Another common negotiable instrument that you may also be familiar with is a promissory note, such as one you could sign to obtain a business loan or, possibly, to document an agreement to exchange property for money. Other common types of negotiable instruments include bills of exchange, promissory notes, money orders and certificates of deposit (CD). There are many types of tradable instruments. The most common include personal checks, traveler's checks, promissory notes, certificates of deposit, and money orders.
Promissory notes are used for a wide variety of purposes, including to create enforceable debts between private parties and as capital contributions to limited liability companies by LLC members. On the other hand, a promissory note you sign to apply for a federal student loan would be a promissory note, since the document promises to reimburse the government for the money borrowed for your education. Promissory notes are used for many reasons, such as creating debts between private parties that can be legally enforced and by members of a limited liability company (LLC) to make capital contributions to the business. A promissory note does not simply indicate that there is a debt, but it must also indicate the exact amount and terms for repayment.

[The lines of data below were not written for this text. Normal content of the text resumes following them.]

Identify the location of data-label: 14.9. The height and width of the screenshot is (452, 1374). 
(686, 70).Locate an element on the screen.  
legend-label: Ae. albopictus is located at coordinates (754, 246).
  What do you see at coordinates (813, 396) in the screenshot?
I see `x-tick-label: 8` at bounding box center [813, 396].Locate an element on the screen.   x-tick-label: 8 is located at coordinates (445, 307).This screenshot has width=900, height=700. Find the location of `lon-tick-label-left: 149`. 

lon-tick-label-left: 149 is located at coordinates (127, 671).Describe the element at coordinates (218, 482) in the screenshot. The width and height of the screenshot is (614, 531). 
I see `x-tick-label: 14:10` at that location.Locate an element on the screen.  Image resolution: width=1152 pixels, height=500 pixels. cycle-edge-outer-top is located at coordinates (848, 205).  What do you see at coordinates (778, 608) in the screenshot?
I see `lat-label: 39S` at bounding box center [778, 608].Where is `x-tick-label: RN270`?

Since the endorser has a responsibility to ensure that a promissory note has a good title, it is a very secure type of negotiable instrument. If you need help with a promissory note or tradable instrument, you can post your legal need on the UpCounsel marketplace. Both companies and individuals can use negotiable instruments, such as promissory notes, to finance purchases through loans. If you apply for a student loan or mortgage to pay for these large expenses, you'll likely sign a promissory note as part of the loan process.
Adair, PLLC offers experienced business advice and can help you with your promissory note concerns. While promissory notes are not as informal as a promissory note, which simply indicates that there is a debt, it is not as formal and rigid as a loan agreement, which is more detailed and lists the consequences if the promissory note and other effects are not paid. Usually used for a loan, a promissory note will specify an agreement where the debtor will have to repay a specific amount of money borrowed at a given time, plus any interest. Promissory notes primarily allow individuals or corporations to obtain financing from a source other than a bank or financial institution.
Like other negotiable instruments, promissory notes contain all information relevant to the pledge, such as the specified principal amount, interest rate, term duration, issue date, and payer signature. Promissory notes are subject to somewhat strict government regulations, since, if left unchecked, they could constitute private currency. One or more persons may be liable for the debt, and the promissory note may have a provision in which the debt must be repaid in full upon request.